INSTRUCTIONS
1 > Decide whether each statement below agrees with the text on property insurance renewals, and for each one answer yes or no with the deciding words of the text quoted exactly: (a) Market experts say rates have been dropping by double digits. (b) Blue Cross/Blue Shield of Florida's retentions increased this year. (c) Miami-Dade County Public Schools paid a higher price than last year for the $200 million in limits.
2 > Write out the passage of the text on property insurance renewals from "Rates have been" to "rates skyward again.", word for word.

PAGE TEXT

★ ★ ★

Rates for catastrophe-exposed property, which skyrocketed after 2005's costly hurricane season, have calmed. Today, rate decreases are the norm for most property exposures, regardless of the catastrophe exposure, they say.
Rates have been dropping by double digits, according to market experts. But they caution that another bad hurricane season--which is just what long-term forecasts predict--could send property cat rates skyward again.
But for this year's midyear renewals, risk managers found a buyer's market, courtesy in part of 2006's unusually quiet hurricane season.
"Property renewals were pretty benign this year," said John Phelps, director-business risk solutions for Blue Cross/Blue Shield of Florida in Jacksonville. "Our retentions remained the same. Premiums were the same or very slightly less. I think that's due in large part to the lack of hurricanes producing significant property damage."
In addition, the health insurer's property premiums were kept in check by running its exposures through a catastrophe model, he said. "At the recommendation of our broker--Marsh--we had them produce a catastrophe model using several scenarios. Our carriers also did two models. That was instrumental in keeping our cost increases for property insurance at bay."
This year's renewals were significantly easier than last year, said Scott Clark, risk and benefits officer for Miami-Dade County Public Schools in Miami.
This year he was able to fill holes in his program. "My goal was to try to, even with the increased valuation of my property by 10%, to try to keep the pricing for that $200 million in the same range regardless of the increase," said Mr. Clark.
At its May 1 renewal, the school system obtained the $200 million in limits at a slightly lower price than last year and added an additional layer of coverage.
"I wanted to see if I could add a $50 million layer. As of early June, I had $32.5 million subscribed. Looks like we're going to compress that $50 million layer into a $32.5 million (layer) and then add $12.5 million layer above that," he said.
Montgomery County was also able to enhance its coverage at a lower premium, said Terry Fleming, director-division of risk management for the county in Rockville, Md.
"I think a lot of frenzy in the marketplace has calmed down because we had a relatively calm hurricane season," said Mr. Clark.

★ ★ ★

DATA ENTRIES
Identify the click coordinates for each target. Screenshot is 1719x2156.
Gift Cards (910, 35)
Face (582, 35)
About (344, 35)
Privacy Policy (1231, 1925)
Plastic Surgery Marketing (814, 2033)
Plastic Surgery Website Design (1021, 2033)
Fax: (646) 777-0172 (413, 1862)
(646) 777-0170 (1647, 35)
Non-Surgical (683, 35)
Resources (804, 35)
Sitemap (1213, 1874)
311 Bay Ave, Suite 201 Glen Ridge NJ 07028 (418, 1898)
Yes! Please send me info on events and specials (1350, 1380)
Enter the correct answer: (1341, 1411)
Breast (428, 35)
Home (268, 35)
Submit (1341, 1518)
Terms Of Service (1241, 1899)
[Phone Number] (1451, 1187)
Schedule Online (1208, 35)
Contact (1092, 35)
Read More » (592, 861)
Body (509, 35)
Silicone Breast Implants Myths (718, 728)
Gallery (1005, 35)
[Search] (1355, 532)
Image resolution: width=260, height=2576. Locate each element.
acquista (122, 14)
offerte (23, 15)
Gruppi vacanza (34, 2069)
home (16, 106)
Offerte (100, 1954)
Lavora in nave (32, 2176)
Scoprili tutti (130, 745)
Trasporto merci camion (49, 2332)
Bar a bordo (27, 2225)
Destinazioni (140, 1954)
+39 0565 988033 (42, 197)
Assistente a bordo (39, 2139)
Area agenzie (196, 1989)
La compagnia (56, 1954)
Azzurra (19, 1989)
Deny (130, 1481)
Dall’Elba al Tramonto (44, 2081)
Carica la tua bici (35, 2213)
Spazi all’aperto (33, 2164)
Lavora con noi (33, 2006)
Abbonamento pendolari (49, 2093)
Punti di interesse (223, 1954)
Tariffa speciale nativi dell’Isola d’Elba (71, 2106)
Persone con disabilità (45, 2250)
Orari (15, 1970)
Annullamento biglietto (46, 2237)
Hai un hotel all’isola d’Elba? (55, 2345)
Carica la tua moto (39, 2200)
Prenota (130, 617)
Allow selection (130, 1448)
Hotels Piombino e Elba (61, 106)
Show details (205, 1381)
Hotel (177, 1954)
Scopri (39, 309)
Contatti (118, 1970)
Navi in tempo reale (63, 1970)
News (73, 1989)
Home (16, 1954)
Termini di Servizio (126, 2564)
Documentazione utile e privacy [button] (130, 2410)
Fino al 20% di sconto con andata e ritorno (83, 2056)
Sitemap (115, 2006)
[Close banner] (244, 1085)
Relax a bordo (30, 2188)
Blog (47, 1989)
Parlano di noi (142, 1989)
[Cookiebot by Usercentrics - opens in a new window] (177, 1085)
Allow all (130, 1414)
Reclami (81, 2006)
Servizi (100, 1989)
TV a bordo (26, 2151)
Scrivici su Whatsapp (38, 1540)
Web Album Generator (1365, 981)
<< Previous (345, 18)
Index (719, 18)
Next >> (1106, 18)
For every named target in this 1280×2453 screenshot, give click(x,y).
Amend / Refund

★ ★ ★

EXERCISE SOLUTIONS
1 >
(a) Yes: "Rates have been dropping by double digits, according to market experts."
(b) No: "Our retentions remained the same."
(c) No: "the school system obtained the $200 million in limits at a slightly lower price than last year"

2 >
Rates have been dropping by double digits, according to market experts. But they caution that another bad hurricane season--which is just what long-term forecasts predict--could send property cat rates skyward again.